Low-discrepancy Sampling in the Expanded Dimensional Space: An Acceleration Technique for Particle Swarm Optimization

TL;DR

This paper introduces a low-discrepancy sampling acceleration technique for particle swarm optimization (PSO), which reduces error and improves convergence speed by better covering the search space in expanded dimensions.

Contribution

It proposes a novel acceleration method using low-discrepancy sampling in expanded dimensional space, enhancing PSO performance based on error analysis.

Findings

Improved algorithms converge faster than standard PSO.

Low-discrepancy sampling reduces error bounds per iteration.

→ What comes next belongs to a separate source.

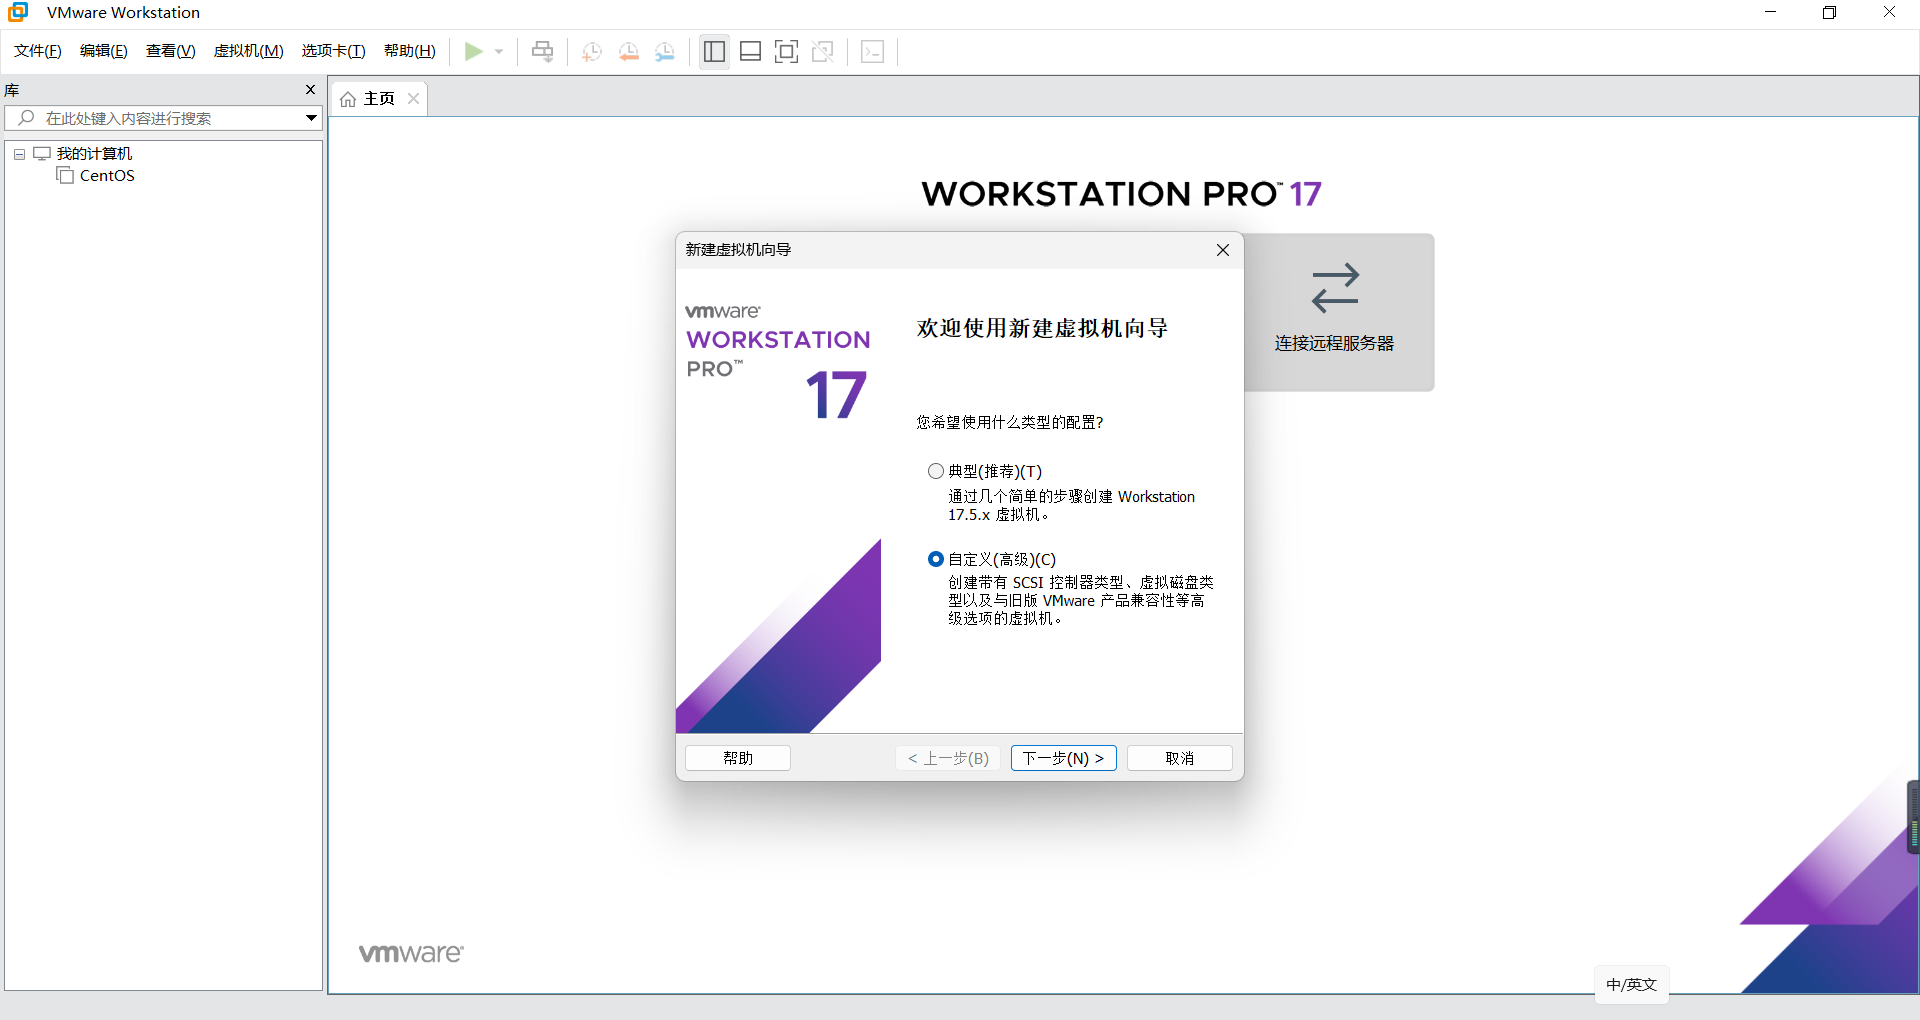This screenshot has height=1020, width=1920.
Task: Open the power options dropdown arrow
Action: tap(500, 51)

Enhanced PSO variants outperform original in speed under same accuracy.

Abstract

Compared with random sampling, low-discrepancy sampling is more effective in covering the search space. However, the existing research cannot definitely state whether the impact of a low-discrepancy sample on particle swarm optimization (PSO) is positive or negative. Using Niderreiter's theorem, this study completes an error analysis of PSO, which reveals that the error bound of PSO at each iteration depends on the dispersion of the sample set in an expanded dimensional space. Based on this error analysis, an acceleration technique for PSO-type algorithms is proposed with low-discrepancy sampling in the expanded dimensional space. The acceleration technique can generate a low-discrepancy sample set with a smaller dispersion, compared with a random sampling, in the expanded dimensional space; it also reduces the error at each iteration, and hence improves the convergence speed. The acceleration technique is combined with the standard PSO and the comprehensive learning particle swarm optimization, and the performance of the improved algorithm is compared with the original algorithm. The experimental results show that the two improved algorithms have significantly faster convergence speed under the same accuracy requirement.